Voice

Jay-Z vs the Game: Lessons for the American Primacy Debate

Late last week, the Los Angeles rapper the Game launched a blistering attack against the legendary New York blogger rapper :>) Jay-Z.   At a series of European shows, the Game led crowds in cheers of "F*** Jay-Z" and "Old Ass N*****", and at one point went into an obsenity laced (but rather wickedly funny) rampage against Jay-Z's fiance' (wife?) Beyonce.  Over the weekend, he released "I'm So Wavy [Too Hardcore to be a Jay-Z]" an inconsistent but catchy attack on Jay-Z (note: all links are to songs which are almost certainly NSFW and which you might find offensive; you've been warned).  When I started feeding this stuff to my friend Spencer Ackerman last week, his first take was that "the countdown to the end of the Game's career starts today." Mine, me being a professor of international relations, was to start thinking about how this could be turned into a story about the nature of hegemony and the debate over the exercise of American power.  (That, and how I could waste time that I should be spending on real work.)

See, Jay-Z (Shawn Carter) is the closest thing to a hegemon which the rap world has known for a long time.  He's #1 on the Forbes list of the top earning rappers.  He has an unimpeachable reputation, both artistic and commercial, and has produced some of the all-time best (and best-selling) hip hop albums including standouts Reasonable Doubt, The Blueprint and the Black Album.  He spent several successful years as the CEO of Def Jam Records before buying out his contract a few months ago to release his new album on his own label.  And he's got Beyonce.  Nobody, but nobody, in the hip hop world has his combination of hard power and soft power.  If there be hegemony, then this is it.  Heck, when he tried to retire after the Black Album, he found himself dragged back into the game (shades of America's inward turn during the Clinton years?). 

 But the limits on his ability to use this power recalls the debates about U.S. primacy.  Should he use this power to its fullest extent, as neo-conservatives would advise, imposing his will to reshape the world, forcing others to adapt to his values and leadership?  Or should he fear a backlash against the unilateral use of power, as realists such as my colleague Steve Walt or liberals such as John Ikenberry would warn, and instead exercise self-restraint?  

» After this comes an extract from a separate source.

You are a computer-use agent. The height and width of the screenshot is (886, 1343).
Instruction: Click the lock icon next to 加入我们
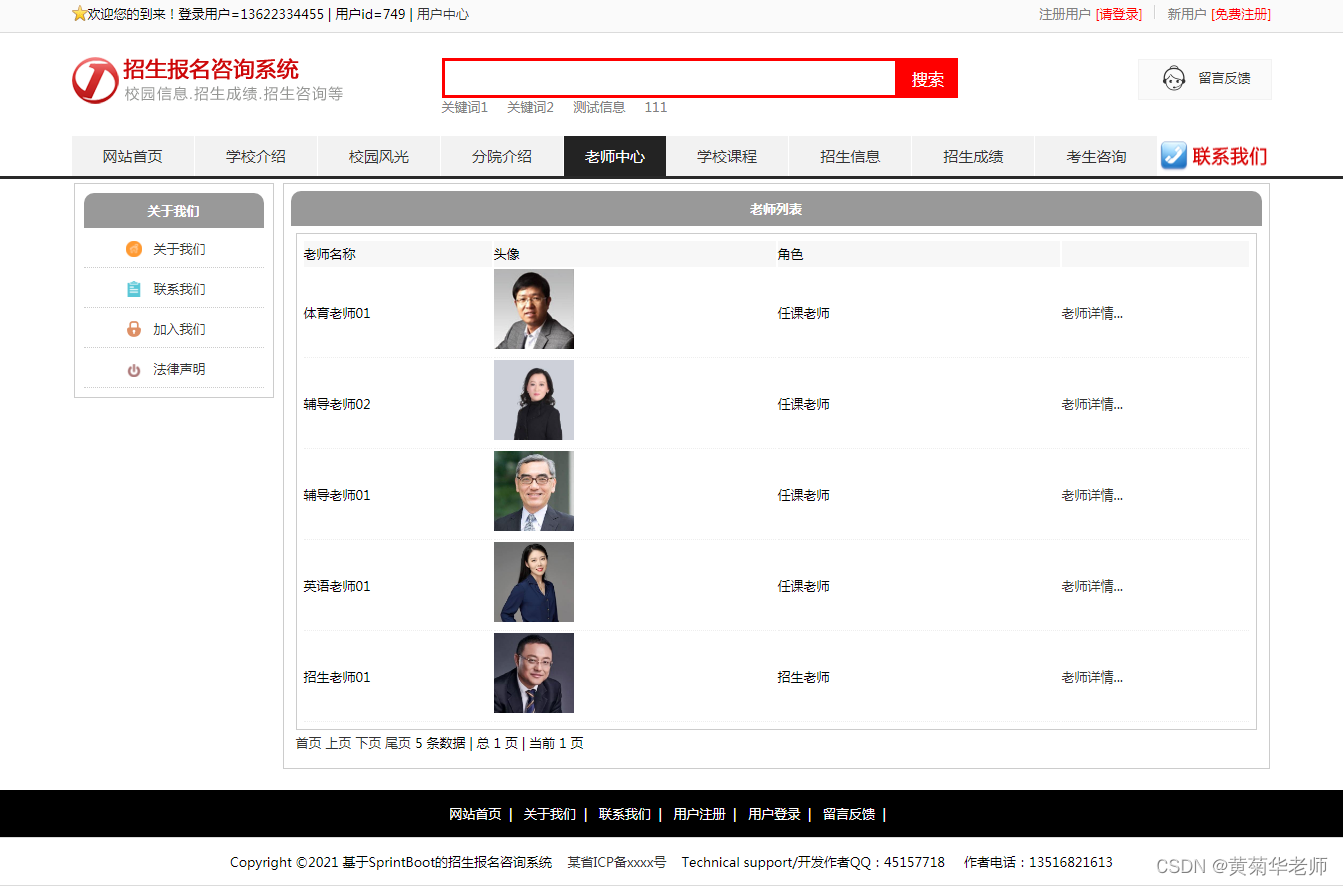tap(134, 329)
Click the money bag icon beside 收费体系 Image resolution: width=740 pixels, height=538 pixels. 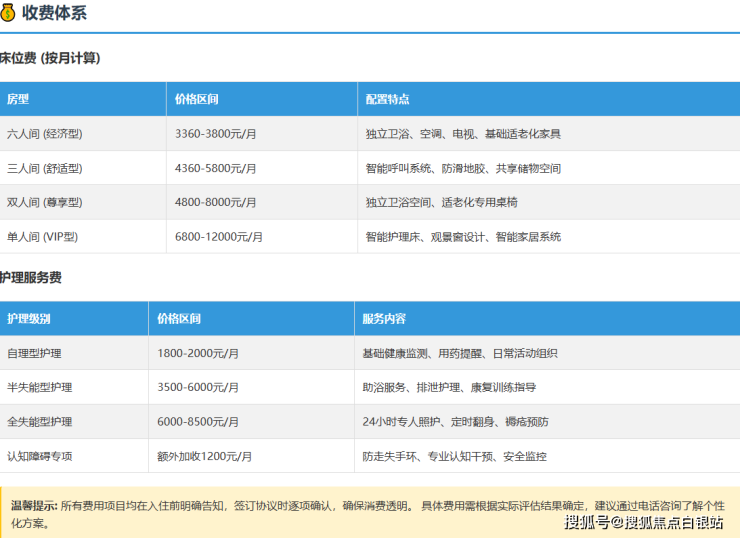pos(8,13)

 The changes in Jay-Z's approach over the years suggest that he recognizes the realist and liberal logic... but is sorely tempted by the neo-conservative impulse. Back when he was younger, Jay-Z was a merciless, ruthless killer in the "beefs" which define hip hop politics.  He never would have gotten to the top without that.  But since then he's changed his style and has instead largely chosen to stand above the fray.   As Jay-Z got older and more powerful, the marginal benefits of such battles declined and the costs increased even as the number of would-be rivals escalated.  Just as the U.S. attracts resentment and rhetorical anti-Americanism simply by virtue of being on top, so did Jay-Z attract a disproportionate number of attackers.   "I got beefs with like a hundred children" he bragged/complained on one track. 

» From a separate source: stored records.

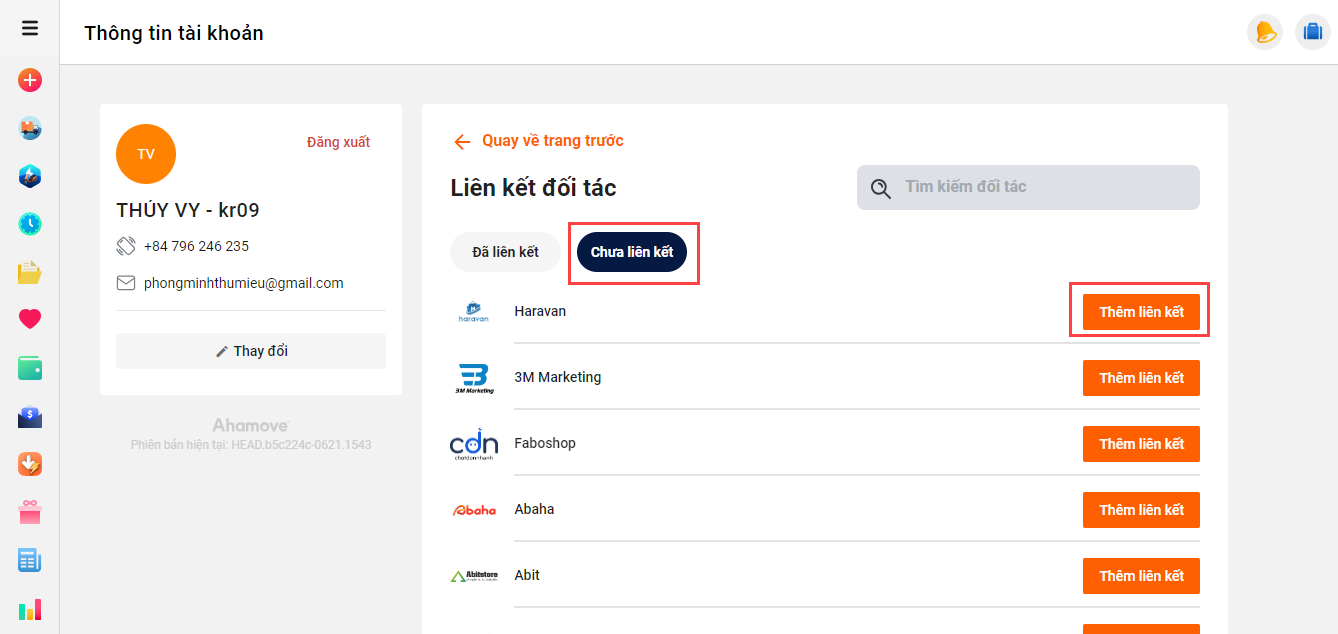The width and height of the screenshot is (1338, 634).
Task: Open the green wallet icon
Action: click(x=30, y=368)
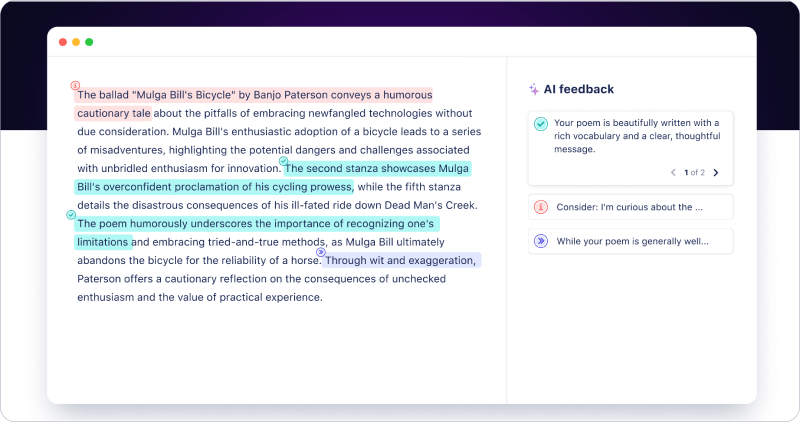Image resolution: width=800 pixels, height=422 pixels.
Task: Click the yellow minimize window button
Action: pos(76,42)
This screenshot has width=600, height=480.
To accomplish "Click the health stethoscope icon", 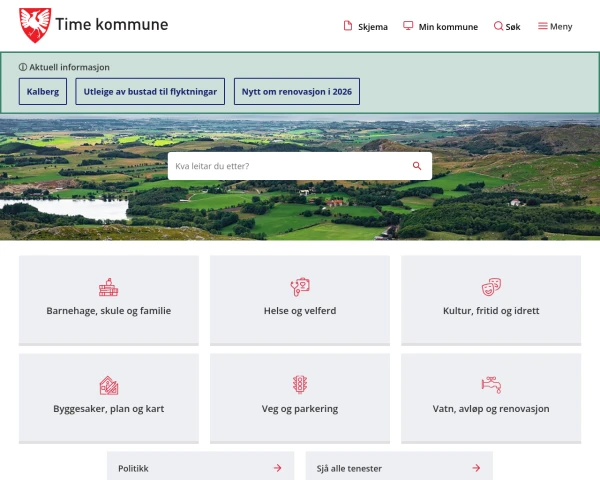I will (299, 287).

His ability to respond actually declined as his power and enemies list grew, though. As a young 50 Cent spat at him (twisting one of Jay's own famous lines), "if I shoot you I'm famous, if you shoot me you're brainless."  He's generally avoided getting embroiled in beefs since reaching the top, only occasionally and briefly hitting back at provocations from rising contenders like 50 Cent, Lil Wayne, and others.  Responding to every challenge does not become a hegemon. Indeed, it would be counter-productive and exhausting, and would likely trigger even greater resentment among other rising rappers.  Better as hegemon to rise above the fray and accept the sniping of the less powerful while reaping the rewards of a status quo which he dominates and profits from excessively. And that's what happened:  his wealth, status, and structural power rose inexorably despite the potshots and abuse and unmet challenges -- indeed, the only real hit he's taken was self-inflicted, the critical shrug given to the middling "Kingdom Come" album.

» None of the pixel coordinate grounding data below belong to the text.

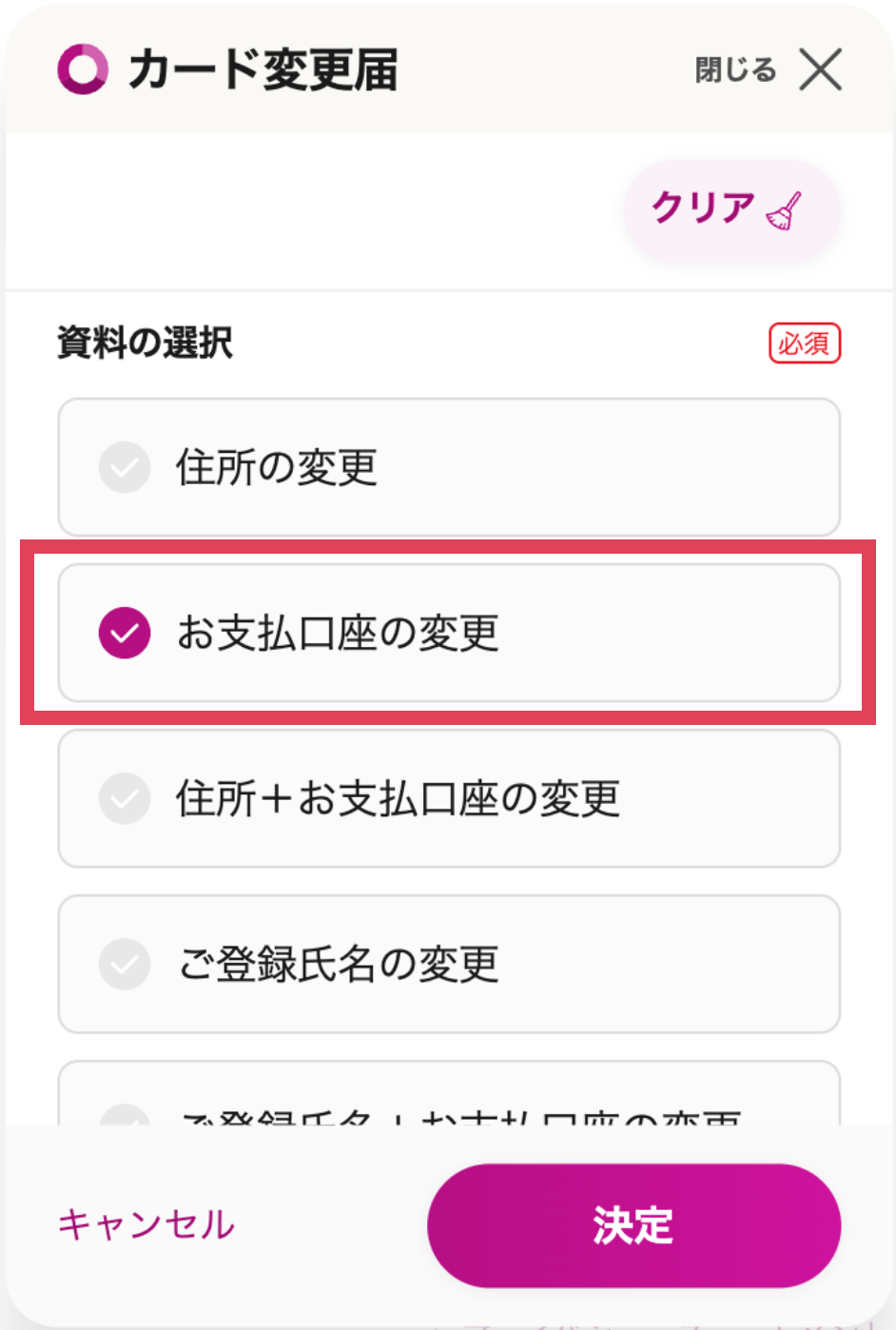This screenshot has height=1330, width=896.
Task: Click the partially hidden fifth option card
Action: (x=449, y=1094)
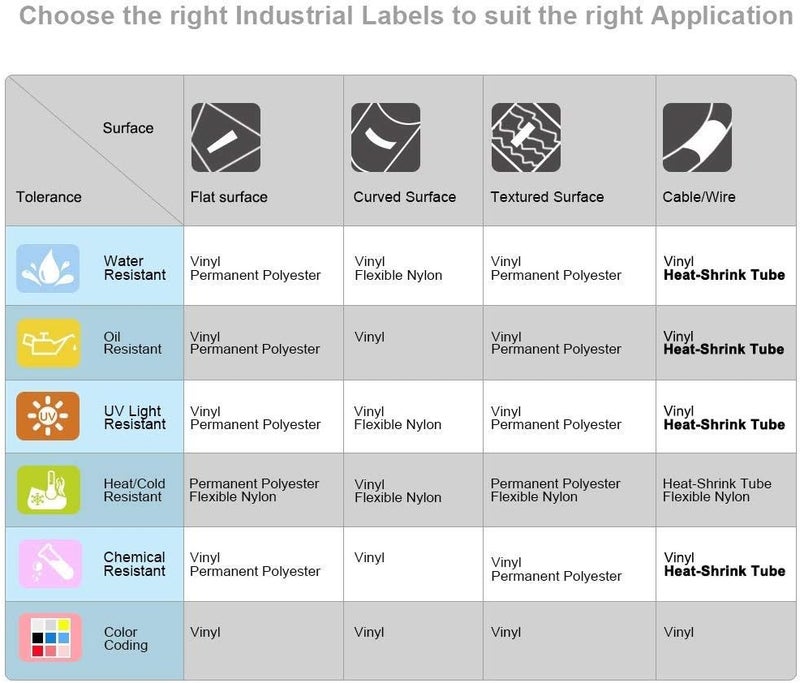Click the Chemical Resistant row label

[134, 564]
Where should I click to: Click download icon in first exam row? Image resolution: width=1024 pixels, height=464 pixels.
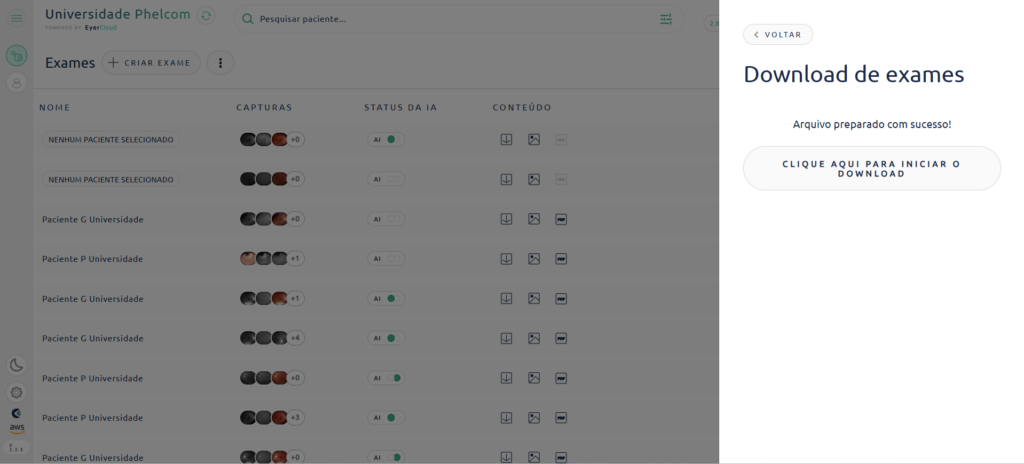click(506, 139)
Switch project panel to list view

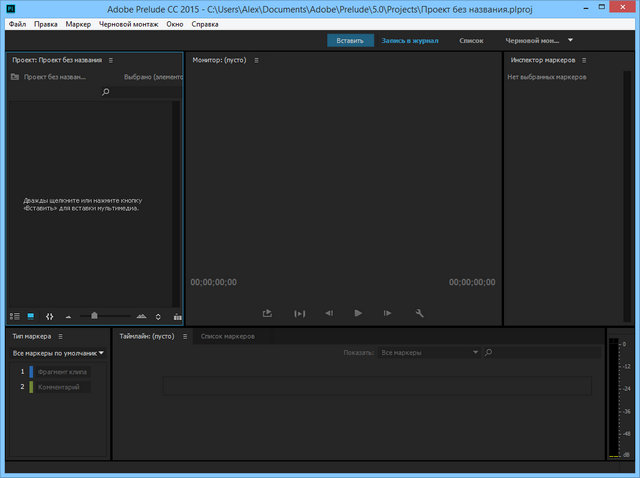15,315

 When he learnt this lesson might also offer insights into how great powers in IR learn.  He changed his style after his most famous beef, and the only one which he lost:  his battle with the Queensbridge legend Nas.   The reasons for his loss are instructive.  Jay-Z launched what Nas later described as a "sneak attack" at a time when the latter's mother was ailing. Why?  Because Nas was at the time recognized widely as the king of NYC rap, and Jay-Z (the rising power) saw that only by knocking off the king could he seize the crown for himself.   A few brief skirmishes -- a Jay-Z freestyle mentioning Nas, the first "Stillmatic" response from Nas -- then led to the full blast of "The Takeover".   Rather than fold, Nas hit back with the instant legend "Ether".  It went back and forth, and then, crucially, Jay-Z misplayed his hand. In "Super Ugly", about 2 minutes in to a pretty good track, he escalated to a crude personal revelation about his sexual exploits with the mother of Nas's child -- prompting Jay's mother to call in to a radio station to complain and forcing Jay to apologize.  The lesson:  just because you've got an ace card doesn't mean you should play it... better to keep it in reserve, for fear of triggering a backlash. 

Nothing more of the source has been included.